- Source data

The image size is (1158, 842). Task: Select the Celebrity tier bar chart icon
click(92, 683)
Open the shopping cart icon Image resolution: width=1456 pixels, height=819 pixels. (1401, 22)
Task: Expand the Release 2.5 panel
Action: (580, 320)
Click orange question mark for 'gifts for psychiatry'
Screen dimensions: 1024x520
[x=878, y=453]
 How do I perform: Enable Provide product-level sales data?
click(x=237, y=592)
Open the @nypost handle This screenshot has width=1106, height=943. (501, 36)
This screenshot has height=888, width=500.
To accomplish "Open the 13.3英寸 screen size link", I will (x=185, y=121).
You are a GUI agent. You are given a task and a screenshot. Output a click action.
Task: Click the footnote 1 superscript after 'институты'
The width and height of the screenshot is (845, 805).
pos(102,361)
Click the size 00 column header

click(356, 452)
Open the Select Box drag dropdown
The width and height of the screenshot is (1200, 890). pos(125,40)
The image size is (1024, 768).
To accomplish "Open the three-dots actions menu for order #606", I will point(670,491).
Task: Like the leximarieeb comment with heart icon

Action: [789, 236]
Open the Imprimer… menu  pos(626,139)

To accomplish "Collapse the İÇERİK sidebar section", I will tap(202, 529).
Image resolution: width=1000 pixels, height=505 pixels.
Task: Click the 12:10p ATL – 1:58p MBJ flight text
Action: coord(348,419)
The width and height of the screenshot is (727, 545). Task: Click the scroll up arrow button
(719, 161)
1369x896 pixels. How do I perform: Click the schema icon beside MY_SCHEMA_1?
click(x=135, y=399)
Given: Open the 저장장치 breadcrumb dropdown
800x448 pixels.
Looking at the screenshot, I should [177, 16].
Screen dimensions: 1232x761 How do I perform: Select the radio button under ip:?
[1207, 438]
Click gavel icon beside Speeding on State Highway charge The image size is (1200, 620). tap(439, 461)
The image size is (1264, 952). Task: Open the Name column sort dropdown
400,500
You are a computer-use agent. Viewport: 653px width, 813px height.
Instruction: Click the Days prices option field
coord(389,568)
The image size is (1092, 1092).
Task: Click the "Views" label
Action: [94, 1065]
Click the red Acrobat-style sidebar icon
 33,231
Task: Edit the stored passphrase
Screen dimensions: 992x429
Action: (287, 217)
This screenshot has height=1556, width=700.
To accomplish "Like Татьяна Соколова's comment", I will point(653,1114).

- Your goal
Your answer should consist only of the lines from the one with "Screen dimensions: 1232x761" through the last line of the entries above, retyped exactly.

- Written solution
Screen dimensions: 1232x761 How do I perform: Select the radio button under ip:?
[1207, 438]
Click gavel icon beside Speeding on State Highway charge The image size is (1200, 620). tap(439, 461)
The image size is (1264, 952). Task: Open the Name column sort dropdown
400,500
You are a computer-use agent. Viewport: 653px width, 813px height.
Instruction: Click the Days prices option field
coord(389,568)
The image size is (1092, 1092).
Task: Click the "Views" label
Action: [94, 1065]
Click the red Acrobat-style sidebar icon
 33,231
Task: Edit the stored passphrase
Screen dimensions: 992x429
Action: (287, 217)
This screenshot has height=1556, width=700.
To accomplish "Like Татьяна Соколова's comment", I will point(653,1114).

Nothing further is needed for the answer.